缶に入ったグミのような食感の肝油。戦後間もない頃の肝油は、主にビタミンD・Aを補給し、低栄養による骨折や夜盲症の予防を目的に販売されたものでした。そのビタミンD、実は骨を丈夫にするだけでなく、筋肉合成、花粉症予防、糖尿病などの生活習慣病などにも関係すると報告され注目を集めています。今回は改めてビタミンDを取り上げたいと思います。
ビタミンDとは
ビタミンDは、限られた食品にしか含まれず、穀類、野菜、海藻、果物には含まれていません。
ビタミンDにはキノコ類に含まれるビタミンD2とサケ、イワシ、サバ、カツオの魚類、卵などに含まれるビタミンD3があります。サケやイワシは、特にビタミンD3の含有量が多く、1切れでビタミンDの摂取目安量(8.5㎍⁄日)が優に取れます。魚を食べる機会が週1回程度と少ない場合は、ビタミンD不足が懸念されます。
日光浴でビタミンD3
ビタミンDが他のビタミンと違う点は、一日20分ほど日光に当たると紫外線のB波が皮膚に当たり表皮内で7-デヒドロコレステロールから体内でビタミンD3が生成されることです。ビタミンDの摂取目安量の8割ほど補給できるとされています。近年は、日焼け止めクリーム、UVケアの衣服が人気ですが、ビタミンDの補給には屋外で適度に日光に当たることが大切です。
ビタミンDの基準値
ビタミンDが足りているかどうかは、採血で分かります。
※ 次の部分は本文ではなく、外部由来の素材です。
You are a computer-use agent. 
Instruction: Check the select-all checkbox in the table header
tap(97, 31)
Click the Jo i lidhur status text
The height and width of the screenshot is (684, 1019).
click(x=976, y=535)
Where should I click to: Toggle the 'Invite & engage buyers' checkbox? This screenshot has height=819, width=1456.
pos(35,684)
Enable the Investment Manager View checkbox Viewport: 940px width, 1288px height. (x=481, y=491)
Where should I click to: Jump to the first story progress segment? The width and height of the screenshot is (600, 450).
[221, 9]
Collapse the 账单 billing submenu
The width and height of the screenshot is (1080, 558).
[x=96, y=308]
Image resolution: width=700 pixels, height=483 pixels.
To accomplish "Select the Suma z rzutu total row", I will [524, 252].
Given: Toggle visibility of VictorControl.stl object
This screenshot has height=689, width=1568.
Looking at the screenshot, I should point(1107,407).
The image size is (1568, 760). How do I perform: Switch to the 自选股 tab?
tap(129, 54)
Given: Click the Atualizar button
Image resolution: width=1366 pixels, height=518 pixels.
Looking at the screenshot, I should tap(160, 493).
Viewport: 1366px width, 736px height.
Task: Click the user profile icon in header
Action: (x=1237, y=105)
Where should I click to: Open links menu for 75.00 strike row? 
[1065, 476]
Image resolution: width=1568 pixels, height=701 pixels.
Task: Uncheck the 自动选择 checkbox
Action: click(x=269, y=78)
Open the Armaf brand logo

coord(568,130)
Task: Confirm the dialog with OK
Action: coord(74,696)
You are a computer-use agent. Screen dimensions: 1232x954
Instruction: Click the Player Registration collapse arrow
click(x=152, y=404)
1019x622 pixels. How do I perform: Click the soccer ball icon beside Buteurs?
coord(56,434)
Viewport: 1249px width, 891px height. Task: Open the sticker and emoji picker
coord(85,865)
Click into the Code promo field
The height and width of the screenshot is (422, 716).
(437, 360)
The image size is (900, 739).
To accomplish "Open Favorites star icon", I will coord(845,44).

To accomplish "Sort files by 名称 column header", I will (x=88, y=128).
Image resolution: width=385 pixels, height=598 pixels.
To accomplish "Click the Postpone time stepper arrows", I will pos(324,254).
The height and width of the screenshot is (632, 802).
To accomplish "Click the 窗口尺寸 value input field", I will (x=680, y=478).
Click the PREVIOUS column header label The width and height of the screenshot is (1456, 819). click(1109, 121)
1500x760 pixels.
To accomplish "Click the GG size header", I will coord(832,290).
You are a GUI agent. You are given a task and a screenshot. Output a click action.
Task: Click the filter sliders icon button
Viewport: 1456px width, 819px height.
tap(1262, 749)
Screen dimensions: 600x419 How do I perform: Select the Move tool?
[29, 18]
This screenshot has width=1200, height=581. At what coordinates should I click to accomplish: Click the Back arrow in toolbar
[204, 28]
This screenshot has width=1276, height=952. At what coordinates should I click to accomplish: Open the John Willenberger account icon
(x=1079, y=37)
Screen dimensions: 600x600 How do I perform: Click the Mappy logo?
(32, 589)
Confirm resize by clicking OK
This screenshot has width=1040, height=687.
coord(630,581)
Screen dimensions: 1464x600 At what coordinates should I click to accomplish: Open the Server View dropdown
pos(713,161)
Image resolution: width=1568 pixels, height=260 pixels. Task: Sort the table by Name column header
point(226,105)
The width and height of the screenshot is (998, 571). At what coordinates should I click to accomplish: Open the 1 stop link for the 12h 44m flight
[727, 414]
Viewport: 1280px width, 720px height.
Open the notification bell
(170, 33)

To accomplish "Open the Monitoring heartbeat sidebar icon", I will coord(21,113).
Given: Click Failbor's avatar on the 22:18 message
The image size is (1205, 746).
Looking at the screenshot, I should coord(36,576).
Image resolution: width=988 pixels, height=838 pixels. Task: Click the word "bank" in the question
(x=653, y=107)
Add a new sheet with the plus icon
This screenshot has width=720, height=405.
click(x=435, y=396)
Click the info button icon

25(OH)ビタミンD濃度が30.0ng/ml以上だと、ビタミンD充足状態(正常)、20.0ng/ml以上30.0ng/ml未満がビタミンD不足、20.0ng/ml未満ではビタミンD欠乏状態と判定されます。ある整形外科の報告によると、骨粗しょう症の患者さんの82%がビタミンD欠乏、ビタミンD不足が16%、正常だった人はわずか2%だったとのことです。
日本人の多くがビタミンD不足
日本人の成人9084人のビタミンDの充足状況を調査したところ、正常が1割以下(9.1%)、9割は不足状態で特に若い女性層が著しい低濃度であったと報告されています。この要因の1つに日焼け止めクリームの使い過ぎがあげられています。国際骨粗鬆症財団からは女性の90%以上が不足状態にある国として、日本と韓国があげられています。アメリカ(自発的に)、カナダ(法律で)などでは、牛乳にビタミンDが強化(例:2.5㎍/200cc)されているようです。
サルコペニア・フレイル予防のためにも
高齢者は外に出る機会が減ると日に当たる機会も少なくなります。サルコペニアやフレイル予防のためにも、筋肉の合成を促すビタミンDを食事でしっかり取る必要があります。手軽なサケ缶やイワシ缶、サバ缶、ビタミンDの強化された牛乳などの利用、また適量のサプリメントを取るのも良いと思います。
整形外科で5年ぶりに3回目の骨密度の検査を受けました。この機会にビタミンD濃度を知りたいと思い検査をお願いしたところ、骨粗しょう症の診断がないとできないとのことでした。自費なら検査できたのか…。